- **Aim of the exercise**
Taking the line with "Attualità (643, 156)" as the first and the line with "Il Napoli mette" as the last, set down exactly every line in that range from the entries below, and no more.

- **Records for this exercise**

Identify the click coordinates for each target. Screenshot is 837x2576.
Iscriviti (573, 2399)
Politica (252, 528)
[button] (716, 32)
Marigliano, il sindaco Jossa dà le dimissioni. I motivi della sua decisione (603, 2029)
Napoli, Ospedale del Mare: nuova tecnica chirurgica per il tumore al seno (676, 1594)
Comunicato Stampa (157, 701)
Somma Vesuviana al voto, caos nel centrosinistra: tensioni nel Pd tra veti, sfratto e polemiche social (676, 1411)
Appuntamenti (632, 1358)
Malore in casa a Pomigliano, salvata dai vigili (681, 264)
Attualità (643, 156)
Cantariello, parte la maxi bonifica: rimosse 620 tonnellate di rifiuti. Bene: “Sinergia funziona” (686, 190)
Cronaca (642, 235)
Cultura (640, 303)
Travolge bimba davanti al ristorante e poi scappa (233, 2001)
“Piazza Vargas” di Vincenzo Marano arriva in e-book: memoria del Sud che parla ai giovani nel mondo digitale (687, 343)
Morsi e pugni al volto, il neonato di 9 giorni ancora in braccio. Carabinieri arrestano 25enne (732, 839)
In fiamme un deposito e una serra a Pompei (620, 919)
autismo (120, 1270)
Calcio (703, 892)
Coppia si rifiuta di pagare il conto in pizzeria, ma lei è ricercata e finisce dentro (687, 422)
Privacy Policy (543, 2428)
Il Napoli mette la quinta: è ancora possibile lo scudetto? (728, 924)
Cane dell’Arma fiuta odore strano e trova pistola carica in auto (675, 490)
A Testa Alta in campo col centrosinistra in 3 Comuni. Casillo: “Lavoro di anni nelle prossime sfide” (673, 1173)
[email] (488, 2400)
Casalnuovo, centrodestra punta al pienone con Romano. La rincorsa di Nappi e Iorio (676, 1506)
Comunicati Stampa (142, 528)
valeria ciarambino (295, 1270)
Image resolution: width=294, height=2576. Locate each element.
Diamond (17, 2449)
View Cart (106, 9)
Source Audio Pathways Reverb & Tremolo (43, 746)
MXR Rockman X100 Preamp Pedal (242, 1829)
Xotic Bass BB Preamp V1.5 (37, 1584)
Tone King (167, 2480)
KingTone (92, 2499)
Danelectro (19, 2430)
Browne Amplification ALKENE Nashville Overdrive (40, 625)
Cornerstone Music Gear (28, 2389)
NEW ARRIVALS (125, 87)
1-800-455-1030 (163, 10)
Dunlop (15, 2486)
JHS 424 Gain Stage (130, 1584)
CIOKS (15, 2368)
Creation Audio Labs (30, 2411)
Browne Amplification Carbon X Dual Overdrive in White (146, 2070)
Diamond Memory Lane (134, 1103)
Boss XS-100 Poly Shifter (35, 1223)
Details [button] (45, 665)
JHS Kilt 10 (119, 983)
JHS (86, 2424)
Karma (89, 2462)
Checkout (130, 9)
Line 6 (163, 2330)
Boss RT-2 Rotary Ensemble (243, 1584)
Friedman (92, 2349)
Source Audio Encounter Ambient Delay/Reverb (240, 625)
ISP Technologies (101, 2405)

- **Result for this exercise**
Attualità (643, 156)
Cantariello, parte la maxi bonifica: rimosse 620 tonnellate di rifiuti. Bene: “Sinergia funziona” (686, 190)
Cronaca (642, 235)
Cultura (640, 303)
Travolge bimba davanti al ristorante e poi scappa (233, 2001)
“Piazza Vargas” di Vincenzo Marano arriva in e-book: memoria del Sud che parla ai giovani nel mondo digitale (687, 343)
Morsi e pugni al volto, il neonato di 9 giorni ancora in braccio. Carabinieri arrestano 25enne (732, 839)
In fiamme un deposito e una serra a Pompei (620, 919)
autismo (120, 1270)
Calcio (703, 892)
Coppia si rifiuta di pagare il conto in pizzeria, ma lei è ricercata e finisce dentro (687, 422)
Privacy Policy (543, 2428)
Il Napoli mette la quinta: è ancora possibile lo scudetto? (728, 924)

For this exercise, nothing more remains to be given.